Liberia - "Land of the Free"


This is a follow up to my previous post on Mittal Steel. I've just spent the last 2 days reading about Liberia, and it’s truly fascinating. In the United States, Liberia is associated with the ideal of freedom and liberty, as it is perceived as having been founded by freed American slaves. This romantic notion has become entrenched in American society but is not quite based on historical facts. “Liberia was actually founded by the American Colonization Society, a group of white Americans—including some slaveholders—that had what certainly can be described as mixed motives. In 1817, in Washington, D.C., the ACS established the new colony (on a tract of land in West Africa purchased from local tribes) in hopes that slaves, once emancipated, would move there. The society preferred this option to the alternative: a growing number of free black Americans demanding rights, jobs, and resources ata home”. The society found support amongst the white communities of Maryland where there were large number of fee slaves, and the state passed a law “that required any slave freed after that date to leave the state and specifically offered passage to a part of Liberia administered by the Maryland State Colonization Society”. By the 1840s, the American Colonization Society was largely bankrupt, and hostile local tribes, bad management, and deadly diseases demoralized the transported Liberians. The U.S. government would not claim sovereignty over the colony, so in 1846 the ACS ‘demanded’ that Liberians declare their independence.

After independence Liberia faced serious pressures from France and Britain who challenged its sovereignty and enroached upon some its lands. Liberia, was seriously economically starved and would soon find itself seriously in debt to foreign donors (prophesizing the predicament Africa would face a cenruty later). Thereafter two events would shape the fate of modern Liberia, one "was the grant in 1926 of a large concession to the American-owned Firestone Plantation Company; that move became a first step in the modernization of the Liberian economy. The second occurred during the Second World War, when the United States began providing technical and economic assistance that enabled Liberia to make economic progress and introduce social change".

Surely with its economic liberalisation, democratic institutions and deep rooted respect for Freedom, Liberty and the 'American Way' - in Latin, Liberia translates to "Land of the Free" - Liberia should be a beacon of hope for Africa and yet it remains a desoerately poor war-ravaged state. The two events that were meant to 'modernise' Liberiaended up enslaving it.

The Firestone rubber plantation is spread over an area in excess of one million hectares making it the largest rubber plantation in the world.
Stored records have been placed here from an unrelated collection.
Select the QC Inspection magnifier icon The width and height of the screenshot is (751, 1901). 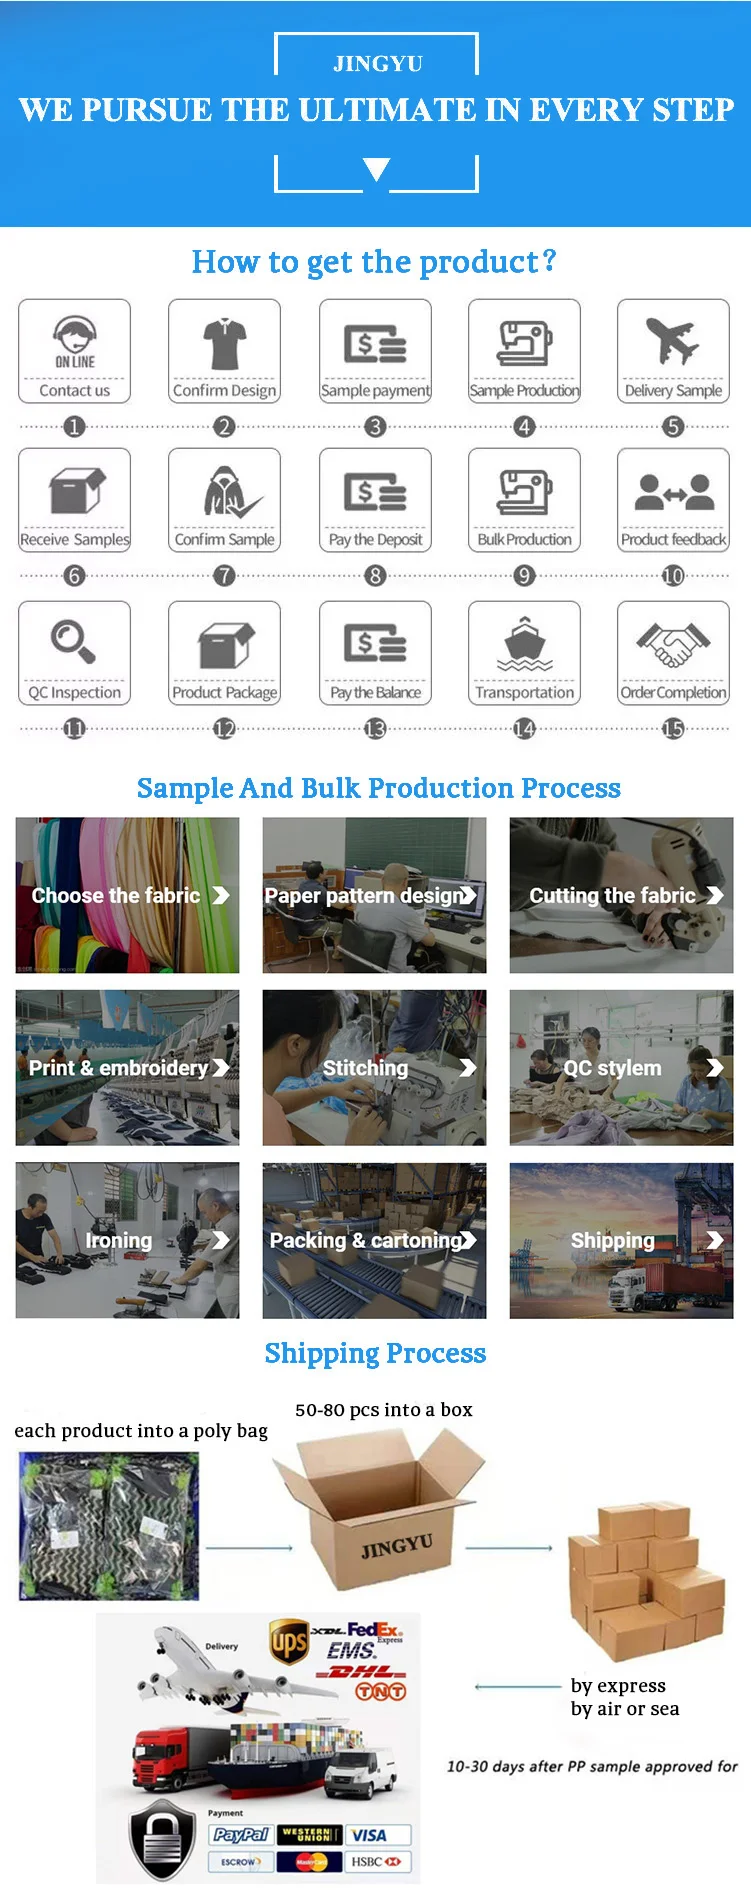point(74,641)
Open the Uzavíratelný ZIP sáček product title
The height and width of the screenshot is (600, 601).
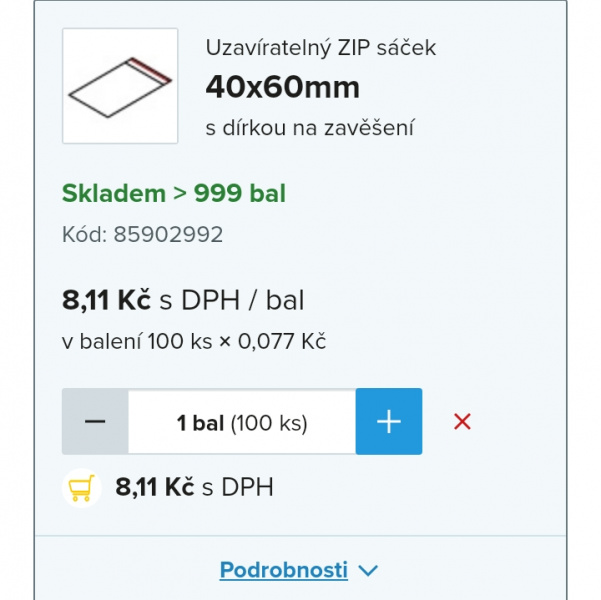(x=321, y=48)
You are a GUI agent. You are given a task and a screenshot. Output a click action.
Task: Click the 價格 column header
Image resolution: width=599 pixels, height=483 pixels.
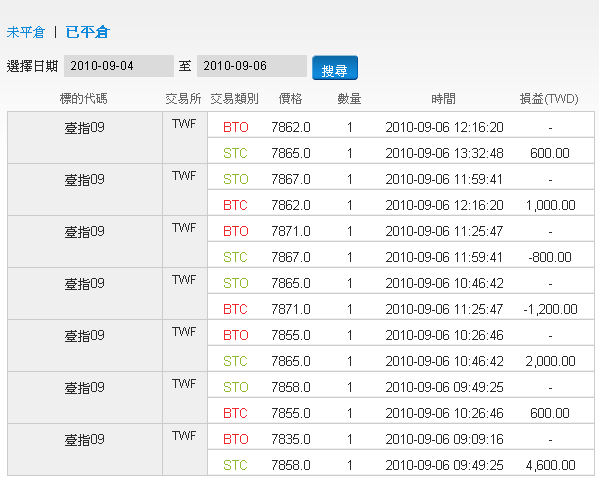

The conditions there are appalling: "all of the workers are poverty-stricken Africans, enduring extremely inhuman conditions under the constant guard of American and now Japanese overseers who live in the finest houses in Liberia, looking down on the field hands from their verandahs and the company's private golf coursess." By contrast, "most of the workers have never been off of the plantation and do not even know that the world has moved on and slavery has been abolished." The company was sued by the International Labor Rights Fund in 2005 for "forced labour" - i.e. slavery.
The second event - economic liberalisaton meant to bring about 'social change', led to the country owing billions of dollars which it had absolutely no way of repaying.

Far from being a symbol of freedom, Liberia is a symbol of subjugation. The emancipated slaves who were 'sent' to Africa to 'establish' this country lost their freedom the moment they were 'asked' to leave. America challenged the very model of colonialism (discounting The Philipines, Puerto-Rico, Cuba, Panama and Iraq...so maybe its not all that against the occupation of nations !) by being the power that sought not to expand but that was only because it found other ways of enslaving people and Firestone is a testament to that. Liberia also proves that free and fair election don't translate into freedom. In 2005 the country elected Africa's first female Prime Minister in transparent elections, her first course of business: attracting foreign investment...you might remember Mittal Steel.

2 comments:

ayla said...

Great post, thanks for the education!

I hope you don't mind if I link this on my blog.

Rabia said...

great post. I believe Thomas Jefferson was an early supporter of the colonization idea.